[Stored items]
────

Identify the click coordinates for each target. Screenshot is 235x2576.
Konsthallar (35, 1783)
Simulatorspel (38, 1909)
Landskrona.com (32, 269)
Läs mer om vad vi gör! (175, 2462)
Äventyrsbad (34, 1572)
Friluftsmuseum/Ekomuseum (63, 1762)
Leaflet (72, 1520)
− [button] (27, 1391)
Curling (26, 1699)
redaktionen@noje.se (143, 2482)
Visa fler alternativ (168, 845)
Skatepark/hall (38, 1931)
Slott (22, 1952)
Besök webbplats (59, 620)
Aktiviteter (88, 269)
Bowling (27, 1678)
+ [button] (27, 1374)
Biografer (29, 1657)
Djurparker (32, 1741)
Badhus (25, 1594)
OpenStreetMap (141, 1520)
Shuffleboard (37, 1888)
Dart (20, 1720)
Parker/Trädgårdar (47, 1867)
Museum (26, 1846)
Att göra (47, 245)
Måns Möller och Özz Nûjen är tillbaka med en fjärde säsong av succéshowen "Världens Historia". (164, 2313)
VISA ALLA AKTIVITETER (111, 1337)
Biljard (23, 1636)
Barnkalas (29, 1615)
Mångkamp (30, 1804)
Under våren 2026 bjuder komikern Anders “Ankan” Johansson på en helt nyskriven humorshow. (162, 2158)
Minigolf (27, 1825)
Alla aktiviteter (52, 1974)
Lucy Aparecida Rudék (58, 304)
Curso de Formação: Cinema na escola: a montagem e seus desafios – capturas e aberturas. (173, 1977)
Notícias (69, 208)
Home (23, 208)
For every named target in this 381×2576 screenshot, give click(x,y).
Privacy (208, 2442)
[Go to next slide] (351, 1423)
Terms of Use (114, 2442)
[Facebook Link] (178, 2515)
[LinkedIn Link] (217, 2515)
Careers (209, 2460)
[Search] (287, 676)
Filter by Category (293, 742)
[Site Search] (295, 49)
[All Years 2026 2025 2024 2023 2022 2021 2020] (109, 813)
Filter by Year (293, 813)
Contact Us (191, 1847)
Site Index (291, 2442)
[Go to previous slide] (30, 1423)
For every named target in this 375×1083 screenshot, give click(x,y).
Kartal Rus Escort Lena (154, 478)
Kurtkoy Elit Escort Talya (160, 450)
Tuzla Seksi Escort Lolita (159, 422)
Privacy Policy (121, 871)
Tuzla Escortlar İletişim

────

Write down again, exactly as given, only the lines above that fall from the line with "Leaflet (72, 1520)" to the line with "Att göra (47, 245)", inclusive.

Leaflet (72, 1520)
− [button] (27, 1391)
Curling (26, 1699)
redaktionen@noje.se (143, 2482)
Visa fler alternativ (168, 845)
Skatepark/hall (38, 1931)
Slott (22, 1952)
Besök webbplats (59, 620)
Aktiviteter (88, 269)
Bowling (27, 1678)
+ [button] (27, 1374)
Biografer (29, 1657)
Djurparker (32, 1741)
Badhus (25, 1594)
OpenStreetMap (141, 1520)
Shuffleboard (37, 1888)
Dart (20, 1720)
Parker/Trädgårdar (47, 1867)
Museum (26, 1846)
Att göra (47, 245)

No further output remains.